木造地下室は、古代都市ニダの2本の大通り(プラエトリア街道)の南端に1世紀後半に建てられたと思われるローマ時代の住居の一部だった。
地下室とつながっていた半木造住宅は残っていない。しかしこの発見や、木造地下室の良好な保存状態は「科学的には非常に興味深い」といい、ニダの生活をうかがい知る「ほぼ唯一の」機会を与えてくれると市は解説する。
「これほど素晴らしい発見には特別な配慮を要する。悪天候で危険が差し迫っていたことから、急遽この地下室を古代フランクフルトの重要な工芸品とともに保全することにした」(フランクフルト市のイナ・ハルトヴィヒ文化担当局長)
「素晴らしい技術と試験的な手法を使ってそれが達成できたことをうれしく思う。今後数週間かけて地下室をさらに詳しく調べ、適切な展示方法を決定する」(同)
木造の地下室には火災の痕跡があり、階上の住宅はこの火災で全焼したらしい。地下へ降りる階段には焼け跡があった。現場からは木炭や燃えかす、炭化した梁も見つかっている。

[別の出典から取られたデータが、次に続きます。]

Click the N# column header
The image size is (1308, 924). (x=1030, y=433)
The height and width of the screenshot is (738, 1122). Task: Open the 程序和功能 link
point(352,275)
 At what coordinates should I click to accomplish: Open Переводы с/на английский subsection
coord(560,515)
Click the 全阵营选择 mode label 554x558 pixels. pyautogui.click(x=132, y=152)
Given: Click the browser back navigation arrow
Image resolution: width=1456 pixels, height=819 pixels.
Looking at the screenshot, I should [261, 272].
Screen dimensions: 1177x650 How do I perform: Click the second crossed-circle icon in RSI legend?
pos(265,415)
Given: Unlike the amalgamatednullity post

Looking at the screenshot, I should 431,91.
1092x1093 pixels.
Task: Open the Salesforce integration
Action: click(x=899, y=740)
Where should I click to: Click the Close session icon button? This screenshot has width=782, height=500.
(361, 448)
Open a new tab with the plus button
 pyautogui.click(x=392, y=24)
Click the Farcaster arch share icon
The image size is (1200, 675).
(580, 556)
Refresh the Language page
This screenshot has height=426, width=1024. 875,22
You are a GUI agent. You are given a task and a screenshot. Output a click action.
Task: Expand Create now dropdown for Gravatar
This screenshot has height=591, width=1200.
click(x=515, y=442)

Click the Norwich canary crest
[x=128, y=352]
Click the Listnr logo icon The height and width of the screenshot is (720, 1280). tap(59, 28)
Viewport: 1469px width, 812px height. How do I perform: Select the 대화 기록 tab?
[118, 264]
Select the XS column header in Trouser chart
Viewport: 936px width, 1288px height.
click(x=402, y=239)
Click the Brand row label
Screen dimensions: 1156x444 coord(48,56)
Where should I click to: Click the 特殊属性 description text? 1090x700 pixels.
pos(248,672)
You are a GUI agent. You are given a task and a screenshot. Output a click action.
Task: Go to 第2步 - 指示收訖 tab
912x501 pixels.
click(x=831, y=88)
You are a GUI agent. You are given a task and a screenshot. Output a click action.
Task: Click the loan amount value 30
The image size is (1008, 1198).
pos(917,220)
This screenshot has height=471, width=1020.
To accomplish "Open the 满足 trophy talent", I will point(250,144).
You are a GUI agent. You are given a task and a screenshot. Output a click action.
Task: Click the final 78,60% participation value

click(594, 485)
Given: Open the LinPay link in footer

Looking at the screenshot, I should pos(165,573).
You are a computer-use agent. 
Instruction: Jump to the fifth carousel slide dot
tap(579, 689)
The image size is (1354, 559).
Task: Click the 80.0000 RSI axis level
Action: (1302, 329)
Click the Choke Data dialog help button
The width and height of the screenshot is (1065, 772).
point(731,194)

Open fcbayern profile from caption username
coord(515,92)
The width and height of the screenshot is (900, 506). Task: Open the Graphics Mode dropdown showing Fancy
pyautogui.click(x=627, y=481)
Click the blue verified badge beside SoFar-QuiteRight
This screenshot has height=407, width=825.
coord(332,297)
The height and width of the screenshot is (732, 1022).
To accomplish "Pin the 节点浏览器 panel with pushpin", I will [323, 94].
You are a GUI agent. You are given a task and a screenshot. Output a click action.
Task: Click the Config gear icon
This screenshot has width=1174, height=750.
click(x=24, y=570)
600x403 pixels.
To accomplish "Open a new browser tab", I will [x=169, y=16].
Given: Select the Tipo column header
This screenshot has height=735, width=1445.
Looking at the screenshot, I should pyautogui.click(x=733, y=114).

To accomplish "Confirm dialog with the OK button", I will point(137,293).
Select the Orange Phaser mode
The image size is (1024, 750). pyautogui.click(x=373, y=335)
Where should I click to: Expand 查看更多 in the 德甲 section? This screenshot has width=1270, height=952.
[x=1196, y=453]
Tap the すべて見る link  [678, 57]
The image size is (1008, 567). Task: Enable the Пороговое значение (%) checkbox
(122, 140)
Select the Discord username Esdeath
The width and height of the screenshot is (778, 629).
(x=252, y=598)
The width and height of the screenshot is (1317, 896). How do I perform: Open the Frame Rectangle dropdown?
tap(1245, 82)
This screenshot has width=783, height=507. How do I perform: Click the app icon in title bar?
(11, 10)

熱で溶けたガラス容器など、火災の跡が残る工芸品もあった。地下の階段には鉄器が落ちたままになっており、住人が地下室の貯蔵品を全て持ち出す時間がなかったことを物語る。
火災からしばらくすると、住宅の跡地の上に別の建物が建てられたが、地下室は使っていない様子だった。
この住宅が建てられた年代と、火災で焼失した年代を正確に特定するためにはさらなる調査を必要とする。
火災の痕跡が残る古代都市ニダの木造地下室が発見されたのは、今回が初めてではない。
ニダの発掘ではこの100年の間に同じような遺構が出土していた。しかし大抵は保存状態がそれほど良好ではなく、現代の発掘手法を使った念入りな調査は行われていなかった。
「従って、2023年に発掘された地下室は多くの点で特別だった」とフランクフルト市は説明している。